What the task requires: In the passage below on NHS legacy systems, condense the paragraph beginning "Information systems and intranet/internet" into a short lead sentence followed by a bulleted list, keeping its main facts.

By Weizi Vicky Li, Informatics Research Centre, Henley Business School
With healthcare service scopes expanding, healthcare processes changing and technologies evolving over time, many systems need improvement or they become vulnerable to cyber-attacks. This is especially true in hospitals, where most legacy systems provide critical information and essential support for business operations with a lot of sensitive data.
Information systems and intranet/internet have been implemented in NHS hospitals for more than 30 years. Early systems implemented in the NHS include Patient Administration System, GP systems, Pathology laboratory systems, radiology and PACS systems, nursing and care planning systems, theatre systems etc.
The threats lie in the fact that many of the legacy systems have long been integrated into the core business and healthcare service processes, and therefore cannot be simply scrapped. In short, those legacy systems are valuable as well as vulnerable.

Stored data entries
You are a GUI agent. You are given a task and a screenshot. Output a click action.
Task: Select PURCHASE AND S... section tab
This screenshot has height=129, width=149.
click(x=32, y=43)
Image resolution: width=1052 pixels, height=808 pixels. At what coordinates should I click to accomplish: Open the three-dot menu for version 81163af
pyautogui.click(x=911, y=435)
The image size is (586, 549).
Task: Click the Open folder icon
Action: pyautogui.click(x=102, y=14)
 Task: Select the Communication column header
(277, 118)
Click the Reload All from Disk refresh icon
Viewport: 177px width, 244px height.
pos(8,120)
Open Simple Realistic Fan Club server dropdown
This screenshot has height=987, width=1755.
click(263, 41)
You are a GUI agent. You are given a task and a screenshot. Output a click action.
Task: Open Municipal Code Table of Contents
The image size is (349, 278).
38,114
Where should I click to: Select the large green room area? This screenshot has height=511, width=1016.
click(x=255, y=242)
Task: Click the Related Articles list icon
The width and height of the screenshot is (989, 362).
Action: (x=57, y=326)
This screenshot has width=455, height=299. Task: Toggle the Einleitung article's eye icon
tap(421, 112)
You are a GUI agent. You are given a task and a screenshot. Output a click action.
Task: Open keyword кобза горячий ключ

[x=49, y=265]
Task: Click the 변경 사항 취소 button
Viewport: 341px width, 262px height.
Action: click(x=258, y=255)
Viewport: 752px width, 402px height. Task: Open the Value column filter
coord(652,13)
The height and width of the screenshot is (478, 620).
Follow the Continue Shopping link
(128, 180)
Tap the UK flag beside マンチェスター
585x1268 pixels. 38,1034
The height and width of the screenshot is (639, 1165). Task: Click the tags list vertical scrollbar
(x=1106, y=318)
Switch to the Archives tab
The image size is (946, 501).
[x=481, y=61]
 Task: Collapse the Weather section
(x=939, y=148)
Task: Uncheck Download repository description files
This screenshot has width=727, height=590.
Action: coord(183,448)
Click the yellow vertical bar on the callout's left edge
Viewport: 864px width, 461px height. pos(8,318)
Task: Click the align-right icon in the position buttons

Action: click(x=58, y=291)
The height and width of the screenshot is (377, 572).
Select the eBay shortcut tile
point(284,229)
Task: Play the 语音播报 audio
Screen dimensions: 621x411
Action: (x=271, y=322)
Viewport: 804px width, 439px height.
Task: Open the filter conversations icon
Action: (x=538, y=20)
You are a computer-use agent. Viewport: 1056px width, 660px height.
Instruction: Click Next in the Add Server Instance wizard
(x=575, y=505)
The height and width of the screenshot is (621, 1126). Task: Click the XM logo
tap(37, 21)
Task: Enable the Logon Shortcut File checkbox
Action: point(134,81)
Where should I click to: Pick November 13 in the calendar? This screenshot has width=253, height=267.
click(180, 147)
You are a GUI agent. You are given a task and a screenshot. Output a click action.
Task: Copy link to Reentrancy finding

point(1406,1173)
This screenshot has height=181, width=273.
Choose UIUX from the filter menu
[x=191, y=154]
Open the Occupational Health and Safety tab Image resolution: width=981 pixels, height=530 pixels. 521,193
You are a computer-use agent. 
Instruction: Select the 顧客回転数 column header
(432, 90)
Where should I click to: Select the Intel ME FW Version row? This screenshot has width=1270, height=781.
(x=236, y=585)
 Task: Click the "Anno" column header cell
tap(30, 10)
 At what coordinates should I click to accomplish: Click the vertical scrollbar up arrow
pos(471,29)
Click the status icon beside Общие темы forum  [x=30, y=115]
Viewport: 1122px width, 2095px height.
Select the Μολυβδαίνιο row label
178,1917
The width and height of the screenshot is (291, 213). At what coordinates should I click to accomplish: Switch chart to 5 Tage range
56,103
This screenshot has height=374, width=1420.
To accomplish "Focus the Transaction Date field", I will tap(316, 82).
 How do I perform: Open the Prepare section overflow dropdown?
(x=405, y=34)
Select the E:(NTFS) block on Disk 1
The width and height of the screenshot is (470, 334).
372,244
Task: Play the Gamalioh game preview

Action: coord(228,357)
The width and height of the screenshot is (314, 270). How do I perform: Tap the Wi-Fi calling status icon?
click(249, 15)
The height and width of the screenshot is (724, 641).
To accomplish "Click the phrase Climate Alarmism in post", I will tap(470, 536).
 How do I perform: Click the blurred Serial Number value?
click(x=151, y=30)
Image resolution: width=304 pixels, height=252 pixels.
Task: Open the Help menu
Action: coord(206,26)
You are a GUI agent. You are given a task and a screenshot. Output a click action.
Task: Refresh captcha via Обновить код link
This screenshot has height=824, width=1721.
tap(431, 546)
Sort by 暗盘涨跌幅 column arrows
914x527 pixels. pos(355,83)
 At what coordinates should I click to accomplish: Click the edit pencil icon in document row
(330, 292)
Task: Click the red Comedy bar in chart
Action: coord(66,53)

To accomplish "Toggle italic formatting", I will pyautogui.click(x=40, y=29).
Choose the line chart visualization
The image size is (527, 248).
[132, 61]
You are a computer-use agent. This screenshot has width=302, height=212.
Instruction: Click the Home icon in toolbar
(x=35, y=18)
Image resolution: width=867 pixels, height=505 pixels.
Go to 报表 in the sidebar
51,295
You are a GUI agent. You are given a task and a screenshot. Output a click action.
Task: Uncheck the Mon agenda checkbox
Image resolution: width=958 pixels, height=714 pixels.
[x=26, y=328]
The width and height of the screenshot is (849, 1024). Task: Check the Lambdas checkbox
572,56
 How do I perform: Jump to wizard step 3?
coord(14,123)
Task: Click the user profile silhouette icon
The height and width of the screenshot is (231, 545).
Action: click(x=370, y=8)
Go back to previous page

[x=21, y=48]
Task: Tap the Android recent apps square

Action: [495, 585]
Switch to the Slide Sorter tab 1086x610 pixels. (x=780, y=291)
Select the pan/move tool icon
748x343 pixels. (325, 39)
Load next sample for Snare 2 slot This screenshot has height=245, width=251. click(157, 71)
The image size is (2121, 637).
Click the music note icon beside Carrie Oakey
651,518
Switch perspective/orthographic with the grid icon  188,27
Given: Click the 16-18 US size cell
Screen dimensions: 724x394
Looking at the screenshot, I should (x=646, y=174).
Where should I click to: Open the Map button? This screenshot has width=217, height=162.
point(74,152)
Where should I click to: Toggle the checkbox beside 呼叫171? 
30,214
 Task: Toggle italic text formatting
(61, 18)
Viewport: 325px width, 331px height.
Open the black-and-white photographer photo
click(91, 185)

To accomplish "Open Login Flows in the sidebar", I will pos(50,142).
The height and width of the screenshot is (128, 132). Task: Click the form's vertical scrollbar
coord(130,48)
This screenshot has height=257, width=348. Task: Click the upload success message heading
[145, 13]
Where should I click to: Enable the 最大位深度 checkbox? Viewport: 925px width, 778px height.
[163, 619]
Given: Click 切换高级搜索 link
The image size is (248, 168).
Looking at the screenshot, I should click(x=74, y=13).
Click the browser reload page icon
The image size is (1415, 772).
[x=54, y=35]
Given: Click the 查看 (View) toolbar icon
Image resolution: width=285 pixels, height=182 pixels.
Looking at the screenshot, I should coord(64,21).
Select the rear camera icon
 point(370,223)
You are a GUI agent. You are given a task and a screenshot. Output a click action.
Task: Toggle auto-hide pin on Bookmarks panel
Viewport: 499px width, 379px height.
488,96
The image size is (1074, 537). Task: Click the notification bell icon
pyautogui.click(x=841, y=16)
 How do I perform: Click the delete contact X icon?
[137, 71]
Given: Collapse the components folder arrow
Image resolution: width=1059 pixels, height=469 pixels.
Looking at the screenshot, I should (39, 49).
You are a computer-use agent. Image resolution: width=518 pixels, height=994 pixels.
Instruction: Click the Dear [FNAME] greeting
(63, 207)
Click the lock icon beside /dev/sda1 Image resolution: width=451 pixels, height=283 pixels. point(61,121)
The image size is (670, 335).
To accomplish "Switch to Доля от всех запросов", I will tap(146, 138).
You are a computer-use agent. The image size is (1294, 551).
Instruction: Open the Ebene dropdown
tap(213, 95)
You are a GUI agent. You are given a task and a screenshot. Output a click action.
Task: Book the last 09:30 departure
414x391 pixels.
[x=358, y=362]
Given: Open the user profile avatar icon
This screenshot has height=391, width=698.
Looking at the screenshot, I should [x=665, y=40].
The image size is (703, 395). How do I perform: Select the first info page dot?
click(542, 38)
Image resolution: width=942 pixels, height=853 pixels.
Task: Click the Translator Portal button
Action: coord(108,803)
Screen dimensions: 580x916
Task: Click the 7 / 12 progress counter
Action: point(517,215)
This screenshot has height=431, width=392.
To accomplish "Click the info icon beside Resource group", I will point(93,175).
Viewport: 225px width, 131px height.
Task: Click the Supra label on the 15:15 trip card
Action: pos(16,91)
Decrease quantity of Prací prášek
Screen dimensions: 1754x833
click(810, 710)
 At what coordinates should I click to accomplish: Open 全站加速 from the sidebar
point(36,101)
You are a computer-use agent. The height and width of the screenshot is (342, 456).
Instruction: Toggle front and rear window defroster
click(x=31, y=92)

Answer section:
NHS hospitals have used information systems and intranet/internet for more than 30 years. Early systems included:
- Patient Administration System
- GP systems
- Pathology laboratory systems
- Radiology and PACS systems
- Nursing and care planning systems
- Theatre systems